I’d much rather have a password manager and have a lot of silo’ed accounts.
I mean you do realize that Google and each of those companies you’ve provided access to now know everything about you, right?
@Zorion
Do you even know how the SSO works? Google knows you signed up to a website, they don’t have access to the actual contents.
Same with the website - Google tells them your identity (email, Google id). That’s about it.
When she waxes her upper lip. They’ll know when it happens
@Hollis
That, plus your browsing history is already a ton of data. The amount of data they have and use can already paint a scary image of who you are as a person.
Data privacy is a concern that is not taken nearly seriously enough; single sign-on like this is trading convenience for anonymity and privacy.
@Hollis
If your Google account gets compromised, every account you have SSO becomes compromised. It’s not as bad as using the same password for every site, but it does introduce a single point of failure. If you accept this risk, that’s okay.
I prefer siloing accounts, especially things for important services. I understand this changes out one single point of failure for another, but I think my password keeper is safer than a Google account. That said, if the information I give access to the app is not sensitive (PII, financial info, communicating with friends, etc.), SSO all the way.
@Zorion
You have no idea how SSO works. Apps would know your name and email and nothing beyond that (nothing useful anyway)
Mal said:
@Zorion
You have no idea how SSO works. Apps would know your name and email and nothing beyond that (nothing useful anyway)

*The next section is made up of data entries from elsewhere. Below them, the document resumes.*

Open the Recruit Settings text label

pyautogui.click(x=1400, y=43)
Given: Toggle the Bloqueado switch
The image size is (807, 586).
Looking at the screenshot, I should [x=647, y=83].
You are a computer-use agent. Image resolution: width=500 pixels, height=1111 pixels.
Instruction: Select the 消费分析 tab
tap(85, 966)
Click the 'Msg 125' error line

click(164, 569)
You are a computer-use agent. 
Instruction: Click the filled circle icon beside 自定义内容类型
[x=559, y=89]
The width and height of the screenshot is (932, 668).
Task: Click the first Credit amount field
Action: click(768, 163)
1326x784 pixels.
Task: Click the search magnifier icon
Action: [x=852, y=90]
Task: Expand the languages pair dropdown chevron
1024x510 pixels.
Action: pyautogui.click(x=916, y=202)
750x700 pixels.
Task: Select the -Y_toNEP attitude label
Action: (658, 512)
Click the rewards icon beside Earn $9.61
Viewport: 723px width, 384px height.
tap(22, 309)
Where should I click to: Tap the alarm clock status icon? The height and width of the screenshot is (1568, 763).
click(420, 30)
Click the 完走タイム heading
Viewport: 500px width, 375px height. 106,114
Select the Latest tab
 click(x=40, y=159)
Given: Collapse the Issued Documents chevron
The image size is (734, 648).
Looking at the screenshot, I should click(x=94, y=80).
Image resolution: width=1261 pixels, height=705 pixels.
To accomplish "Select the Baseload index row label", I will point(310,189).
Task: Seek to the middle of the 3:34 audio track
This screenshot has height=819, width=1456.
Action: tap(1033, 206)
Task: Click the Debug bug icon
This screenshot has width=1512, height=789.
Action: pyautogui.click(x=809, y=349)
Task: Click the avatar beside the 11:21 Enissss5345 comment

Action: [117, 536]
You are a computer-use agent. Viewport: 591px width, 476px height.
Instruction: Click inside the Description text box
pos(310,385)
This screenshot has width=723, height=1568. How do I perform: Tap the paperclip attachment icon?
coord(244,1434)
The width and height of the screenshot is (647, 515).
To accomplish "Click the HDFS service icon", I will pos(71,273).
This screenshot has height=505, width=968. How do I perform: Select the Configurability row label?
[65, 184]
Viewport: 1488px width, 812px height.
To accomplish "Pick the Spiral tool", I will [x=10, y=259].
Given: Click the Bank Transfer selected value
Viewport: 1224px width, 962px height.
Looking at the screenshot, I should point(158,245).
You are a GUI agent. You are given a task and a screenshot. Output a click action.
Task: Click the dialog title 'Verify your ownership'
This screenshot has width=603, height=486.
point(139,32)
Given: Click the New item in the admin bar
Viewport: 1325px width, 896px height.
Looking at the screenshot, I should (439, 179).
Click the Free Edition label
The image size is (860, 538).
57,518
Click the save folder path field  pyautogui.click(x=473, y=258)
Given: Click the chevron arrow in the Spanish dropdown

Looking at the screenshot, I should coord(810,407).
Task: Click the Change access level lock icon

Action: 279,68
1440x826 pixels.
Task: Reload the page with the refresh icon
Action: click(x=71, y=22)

My email address is my social security number 
@Zorion
You’re not looking at all the connections you create to one another because they don’t exist. More secure than password login since it uses 2FA and other identity verification.
@Zorion
I get a lot of value from their services. If the cost is my data, they can have it. It’s a good deal for me. They can use it to train AI or give to advertisers whatever they want.
Mackenzie said:
@Zorion
I get a lot of value from their services. If the cost is my data, they can have it. It’s a good deal for me. They can use it to train AI or give to advertisers whatever they want.
Hey, I actually respect people that are willing to look at the pros and cons and say ‘hey that’s a deal I’ll take’
Loads of people trade the security for convenience and then lie to themselves that they didn’t have to make a trade.
@Zephyr
What!?! When you login using Google, you give permission to share your data with the new website/account.
Huxley said:
@Zephyr
What!?! When you login using Google, you give permission to share your data with the new website/account.
It tells you what is shared; most of the time that is the email address and username.
@Flint
Small counterpoint: I have been to at least one site that required a login through third party (Apple/Google/etc.). I believe this is more common with comment sections on blogs.
There was no option to create an account for the site/service itself so I simply left without interacting.
Finch said:
@Flint
Ahh, that’s a good point actually.
I personally will login through Google without a problem because I don’t need to do anything, it’s just one click and I am done, and I can save preferences or sign up or buy the thing. I don’t want to do the signup form right now. So if I have to enter a password and username and confirm email link, etc… I just don’t register until I absolutely have to bother.
It’s like, people will defer their decision for later when there’s an obstacle to registering. These deferred decisions often do not end up with people coming back later when signing up is part of getting them to come back later. It’s an easy way to get them invested, and you can get their email and send them a welcome notification. So you want to make that as easy as possible. One-click sign up is helpful for that.
Finch said:
@Flint
Ahh, that’s a good point actually.
You don’t need the Google button, you can use email code verification for login; you send a code to the user’s email every time he wants to log in and generate a JWT token. There are SaaS that offer this service for free like Supabase or Kinde Auth that also support social auth buttons if you want to add them in the future.